Captain Tritton drowned at sea in 1790 when his ship went down in a storm. After that, his widow Sara Tritton, who was in need of money, took out a loan from a man named Jacocks. She offered him Lucy and Lois as collateral.
Jacocks sold the loan to a man named John Nicoll, and when Sara was unable to repay the loan, the sherriff of New Haven arranged an auction to sell Lucy and Lois in 1825 for repayment.
Decades earlier, Connecticut had passed laws aimed at gradually emancipating enslaved people.
One law banned the import of slaves. (Tritton had brought in the women from Canada.) The state also passed the Gradual Emancipation Act in 1784. That law did not immediately abolish slavery in the state, but said children born to enslaved mothers should be freed after 21 or 25 years.
The laws meant the auction should not have happened at all, Snyder said.
The women were marched through the streets of New Haven led by a drummer shouting ”Slaves for sale!” — before being sold for $10 each to Sanford, who is referred to as an abolitionist in some historical documents.
Snyder said Sanford actually kept Lois in bondage for years until she earned $600 to buy her freedom. It’s likely Sanford viewed Lois as an indentured servant working to pay back Sara’s loan. Like Lois, many Africans were moved from slavery to indenture, Snyder found in the course of her research.
Lucy by then was too old to work from sun-up to sun-down. She was allowed to go free by Sanford and set up shop as a laundress at the edge of town, a common occupation for African American women.
Lois eventually worked alongside her mother as a laundress, married a man named Asa Jeffrey, and had a son, Henry, who was a barber.
‘A zeal for righteousness’
The congregation at Trinity on the Green was invited to receive healing at a side altar, with prayers and the anointing of oil on the forehead or hand. They were also offered the opportunity to light candles at the columbarium in remembrance of Lucy and Lois, and a line began to form.

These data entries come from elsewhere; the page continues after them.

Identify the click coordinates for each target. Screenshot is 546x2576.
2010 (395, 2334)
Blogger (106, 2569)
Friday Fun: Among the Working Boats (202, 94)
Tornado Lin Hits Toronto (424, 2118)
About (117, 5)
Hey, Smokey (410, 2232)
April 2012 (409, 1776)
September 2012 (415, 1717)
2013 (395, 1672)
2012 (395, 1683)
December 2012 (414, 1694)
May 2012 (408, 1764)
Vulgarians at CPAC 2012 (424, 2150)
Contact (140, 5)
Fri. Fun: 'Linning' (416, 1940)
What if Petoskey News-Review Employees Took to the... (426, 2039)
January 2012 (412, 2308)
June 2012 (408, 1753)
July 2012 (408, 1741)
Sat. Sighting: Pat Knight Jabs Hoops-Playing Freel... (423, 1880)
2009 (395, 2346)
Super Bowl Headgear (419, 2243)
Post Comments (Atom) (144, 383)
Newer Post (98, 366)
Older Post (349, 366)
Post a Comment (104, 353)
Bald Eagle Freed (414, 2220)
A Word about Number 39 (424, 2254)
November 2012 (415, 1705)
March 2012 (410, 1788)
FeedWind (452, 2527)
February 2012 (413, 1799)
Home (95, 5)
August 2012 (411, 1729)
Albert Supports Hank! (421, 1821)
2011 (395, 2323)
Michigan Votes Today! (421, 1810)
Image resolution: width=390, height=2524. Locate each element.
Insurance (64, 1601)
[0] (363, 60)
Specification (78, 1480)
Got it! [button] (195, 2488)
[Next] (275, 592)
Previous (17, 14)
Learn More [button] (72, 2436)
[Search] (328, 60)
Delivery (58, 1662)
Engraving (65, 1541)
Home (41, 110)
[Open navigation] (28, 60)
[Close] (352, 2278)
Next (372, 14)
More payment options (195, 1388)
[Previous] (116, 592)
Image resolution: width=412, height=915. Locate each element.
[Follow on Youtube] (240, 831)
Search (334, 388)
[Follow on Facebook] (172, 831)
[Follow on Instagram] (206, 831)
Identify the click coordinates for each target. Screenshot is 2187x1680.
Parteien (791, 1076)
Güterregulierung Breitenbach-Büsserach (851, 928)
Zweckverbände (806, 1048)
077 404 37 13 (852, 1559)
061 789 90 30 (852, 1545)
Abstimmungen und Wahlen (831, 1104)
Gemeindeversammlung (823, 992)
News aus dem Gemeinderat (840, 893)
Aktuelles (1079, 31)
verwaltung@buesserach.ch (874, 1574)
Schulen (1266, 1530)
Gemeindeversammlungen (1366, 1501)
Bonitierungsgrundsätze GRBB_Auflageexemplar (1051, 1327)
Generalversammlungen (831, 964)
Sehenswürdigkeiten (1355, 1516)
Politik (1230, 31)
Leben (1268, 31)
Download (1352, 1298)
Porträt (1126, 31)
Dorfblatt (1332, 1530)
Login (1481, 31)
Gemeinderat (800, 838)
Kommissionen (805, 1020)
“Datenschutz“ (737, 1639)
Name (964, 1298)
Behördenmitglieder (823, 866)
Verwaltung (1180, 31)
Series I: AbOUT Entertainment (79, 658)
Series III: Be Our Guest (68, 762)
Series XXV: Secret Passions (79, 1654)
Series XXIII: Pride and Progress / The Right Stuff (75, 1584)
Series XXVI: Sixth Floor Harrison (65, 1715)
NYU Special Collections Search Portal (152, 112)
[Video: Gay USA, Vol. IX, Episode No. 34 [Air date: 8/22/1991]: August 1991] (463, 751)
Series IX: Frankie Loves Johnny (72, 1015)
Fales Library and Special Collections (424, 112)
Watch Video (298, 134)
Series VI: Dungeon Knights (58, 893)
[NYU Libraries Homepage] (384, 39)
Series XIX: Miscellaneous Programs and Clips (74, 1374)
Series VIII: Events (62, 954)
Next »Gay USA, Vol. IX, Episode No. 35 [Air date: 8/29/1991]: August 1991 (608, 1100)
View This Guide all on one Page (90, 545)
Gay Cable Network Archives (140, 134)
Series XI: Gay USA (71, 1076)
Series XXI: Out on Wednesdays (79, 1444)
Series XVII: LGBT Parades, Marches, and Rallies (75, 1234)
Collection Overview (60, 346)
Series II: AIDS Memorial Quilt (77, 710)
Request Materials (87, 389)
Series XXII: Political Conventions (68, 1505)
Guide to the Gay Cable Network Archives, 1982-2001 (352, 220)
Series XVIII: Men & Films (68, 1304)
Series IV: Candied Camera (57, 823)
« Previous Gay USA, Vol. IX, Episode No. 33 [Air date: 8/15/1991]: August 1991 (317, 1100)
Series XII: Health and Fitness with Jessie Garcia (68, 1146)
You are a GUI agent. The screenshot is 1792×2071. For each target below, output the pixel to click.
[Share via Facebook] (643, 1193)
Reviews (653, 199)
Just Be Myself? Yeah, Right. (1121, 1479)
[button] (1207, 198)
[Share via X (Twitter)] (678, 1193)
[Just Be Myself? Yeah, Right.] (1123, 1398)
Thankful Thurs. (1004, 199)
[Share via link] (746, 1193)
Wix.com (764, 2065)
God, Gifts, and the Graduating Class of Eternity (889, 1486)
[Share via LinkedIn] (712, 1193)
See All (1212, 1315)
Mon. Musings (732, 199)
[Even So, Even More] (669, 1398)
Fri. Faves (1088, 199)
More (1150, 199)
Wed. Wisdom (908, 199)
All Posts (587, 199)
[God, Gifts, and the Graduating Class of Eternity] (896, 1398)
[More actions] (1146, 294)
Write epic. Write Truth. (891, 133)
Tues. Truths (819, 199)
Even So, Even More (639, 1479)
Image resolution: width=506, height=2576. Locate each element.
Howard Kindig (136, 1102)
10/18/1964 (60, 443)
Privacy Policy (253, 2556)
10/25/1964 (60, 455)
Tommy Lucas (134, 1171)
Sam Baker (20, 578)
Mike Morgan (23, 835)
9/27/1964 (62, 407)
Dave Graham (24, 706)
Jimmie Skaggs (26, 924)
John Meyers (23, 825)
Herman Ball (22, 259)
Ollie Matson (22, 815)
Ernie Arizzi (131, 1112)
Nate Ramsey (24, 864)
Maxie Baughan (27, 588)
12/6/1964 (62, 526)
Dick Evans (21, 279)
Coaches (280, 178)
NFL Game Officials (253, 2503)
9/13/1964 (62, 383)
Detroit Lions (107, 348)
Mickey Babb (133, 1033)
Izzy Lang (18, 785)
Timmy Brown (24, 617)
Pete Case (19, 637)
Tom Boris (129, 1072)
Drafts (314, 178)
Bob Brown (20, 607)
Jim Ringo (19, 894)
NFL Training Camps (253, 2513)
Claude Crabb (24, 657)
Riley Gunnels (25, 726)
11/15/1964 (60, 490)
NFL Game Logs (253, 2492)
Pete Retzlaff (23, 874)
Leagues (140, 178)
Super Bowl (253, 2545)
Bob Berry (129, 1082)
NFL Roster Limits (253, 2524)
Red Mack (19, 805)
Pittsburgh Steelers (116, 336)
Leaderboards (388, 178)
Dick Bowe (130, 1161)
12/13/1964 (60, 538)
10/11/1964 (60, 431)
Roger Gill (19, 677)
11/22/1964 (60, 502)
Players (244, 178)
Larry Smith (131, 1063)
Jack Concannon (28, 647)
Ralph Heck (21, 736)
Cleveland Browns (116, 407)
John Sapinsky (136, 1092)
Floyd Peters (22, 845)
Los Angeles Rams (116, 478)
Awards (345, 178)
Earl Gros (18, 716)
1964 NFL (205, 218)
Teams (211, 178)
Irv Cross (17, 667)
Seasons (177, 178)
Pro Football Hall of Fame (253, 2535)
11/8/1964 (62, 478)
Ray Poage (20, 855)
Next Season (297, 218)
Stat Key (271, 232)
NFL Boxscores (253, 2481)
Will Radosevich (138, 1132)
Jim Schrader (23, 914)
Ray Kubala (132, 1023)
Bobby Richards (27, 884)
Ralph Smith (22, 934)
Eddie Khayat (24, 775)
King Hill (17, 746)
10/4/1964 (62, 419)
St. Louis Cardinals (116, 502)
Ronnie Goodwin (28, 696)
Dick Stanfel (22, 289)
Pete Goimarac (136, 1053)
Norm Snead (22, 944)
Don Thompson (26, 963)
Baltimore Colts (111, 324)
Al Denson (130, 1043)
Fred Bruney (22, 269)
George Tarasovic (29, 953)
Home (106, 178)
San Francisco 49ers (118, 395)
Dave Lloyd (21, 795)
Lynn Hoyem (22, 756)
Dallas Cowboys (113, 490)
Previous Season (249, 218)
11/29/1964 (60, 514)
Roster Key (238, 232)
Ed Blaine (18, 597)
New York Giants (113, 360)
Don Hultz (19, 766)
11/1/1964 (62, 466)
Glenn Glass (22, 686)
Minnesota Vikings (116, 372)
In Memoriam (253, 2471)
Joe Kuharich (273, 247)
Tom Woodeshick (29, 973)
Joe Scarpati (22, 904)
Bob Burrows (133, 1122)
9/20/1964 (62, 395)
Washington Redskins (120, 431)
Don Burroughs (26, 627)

Among them was Jude Fitzmaurice, 13 and white, who wanted to light candles for Lucy and Lois, and for all “people who were enslaved, who had to go through that trauma.”
Two hundred years ago, this columbarium is where Lucy and Lois would sit – confined in a cramped, boxed space in the back of the church. Even after they were freed, Black church members were segregated.
Today, a tradition called Kurova Guva exists among the Shona people in Africa to bring the spirits of ancestors back to their family and the community. And so in rhythm with the mesmerizing drumming of an udu, the Rev. Cecil Tengatenga chanted to honor Lucy and Lois’ journey and resilience, highlighting their connection to the African diaspora.
“Come, Mother Lucy, your nameless name, ancestor. Come Sister Lois, your nameless name, ancestor. Come, give us your protection,” chanted Tengatenga, framed by a magnificent stained glass window with Christ on the cross as his background, lit by the rays of a gentle evening sun.
The spirits of Lucy and Lois lingered on in the church long after the service had ended – they had been invited here to bless this congregation, and to bless all people.
Beyond the church doors lay downtown New Haven — a city bustling, hustling, and striving toward racial justice.
As people began to stream out, they carried with them a call to action, having recited a chant inside the church just that evening:
God, in your mercy, / Show my own complicity in injustice. / Convict me for my indifference. / Forgive me when I have remained silent. / Equip me with a zeal for righteousness. / Never let me grow accustomed or acclimated to unrighteousness.